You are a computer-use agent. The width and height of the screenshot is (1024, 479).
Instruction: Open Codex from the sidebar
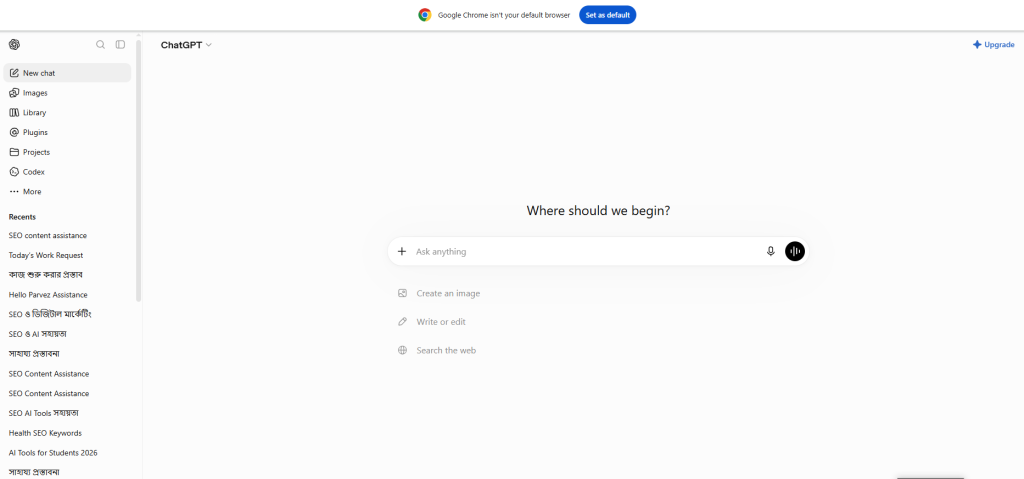(67, 172)
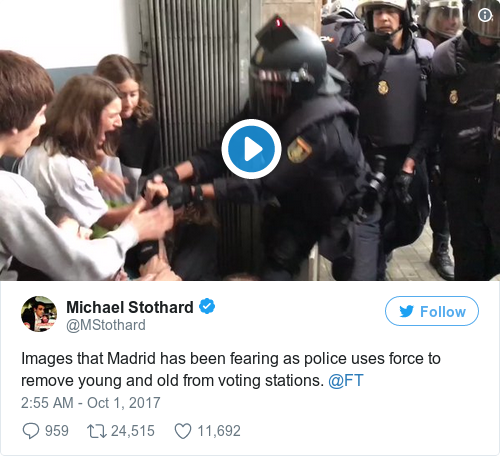Open the 2:55 AM - Oct 1, 2017 timestamp

pyautogui.click(x=91, y=403)
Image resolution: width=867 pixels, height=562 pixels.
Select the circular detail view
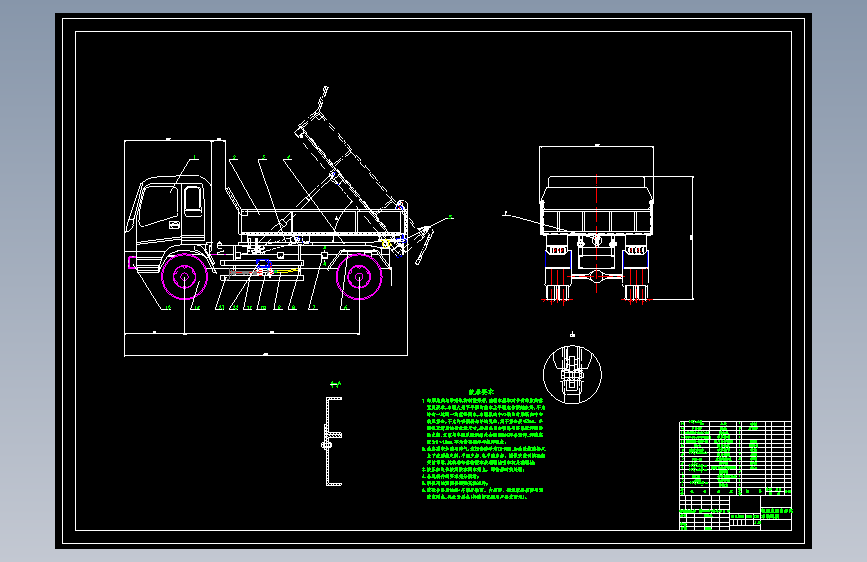pyautogui.click(x=572, y=374)
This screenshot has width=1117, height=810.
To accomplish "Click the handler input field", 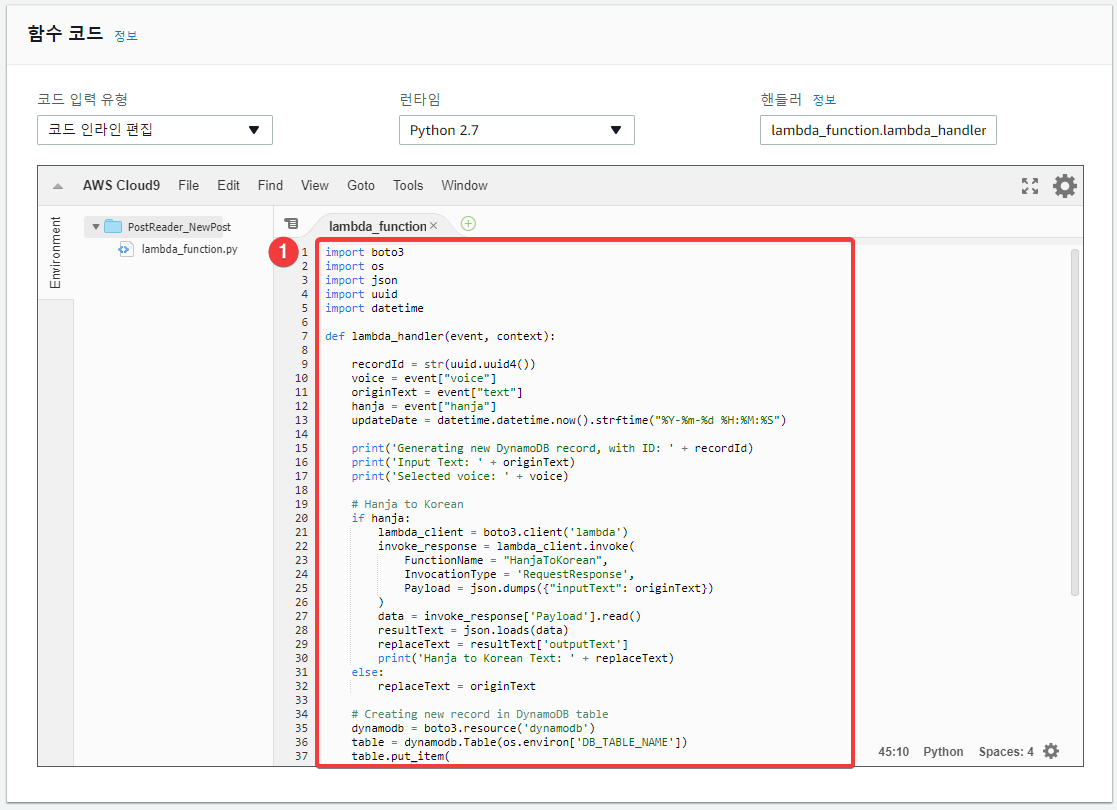I will click(x=878, y=130).
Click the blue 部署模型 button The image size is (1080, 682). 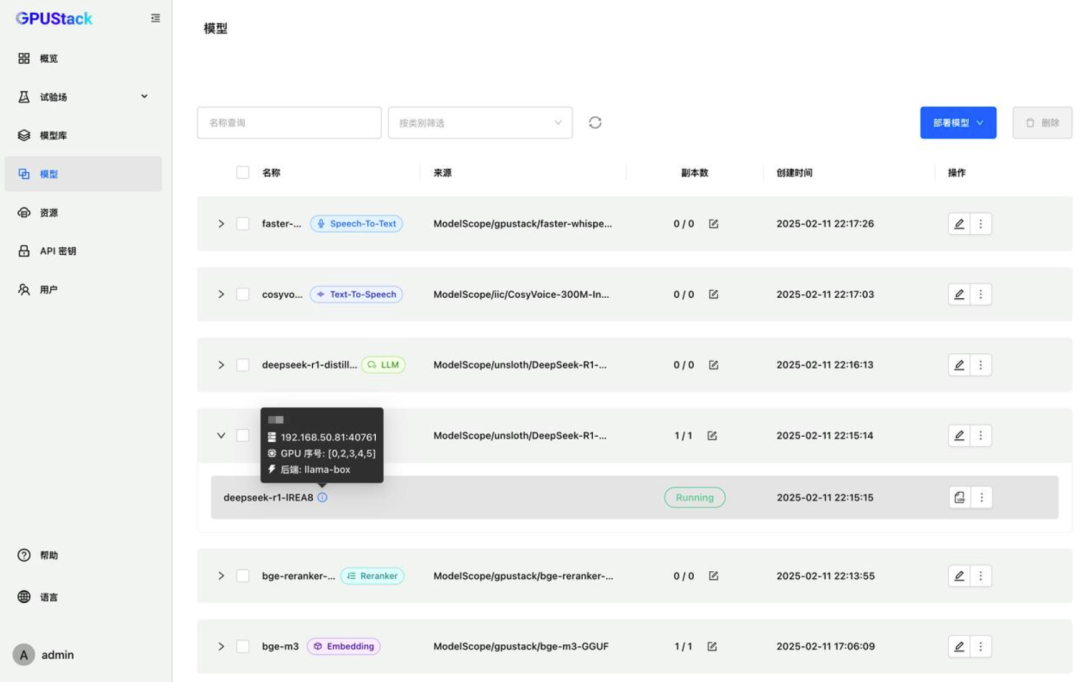(958, 123)
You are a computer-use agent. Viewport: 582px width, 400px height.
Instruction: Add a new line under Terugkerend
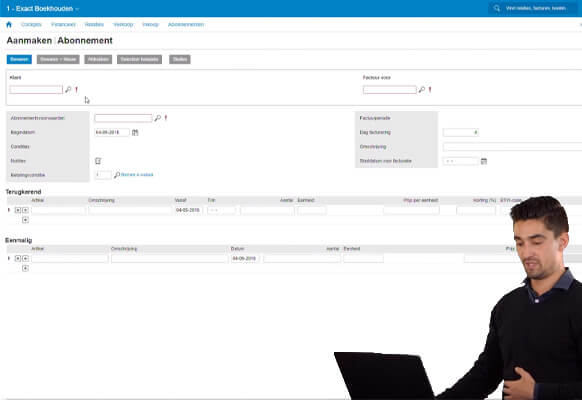point(25,220)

-------------------------

In your reply, please set down exactly the lines from the one containing "You are a computer-use agent. Viewport: 582px" through the end of the records, with the pictures left out.

- Response area -
You are a computer-use agent. Viewport: 582px width, 400px height.
Instruction: Add a new line under Terugkerend
point(25,220)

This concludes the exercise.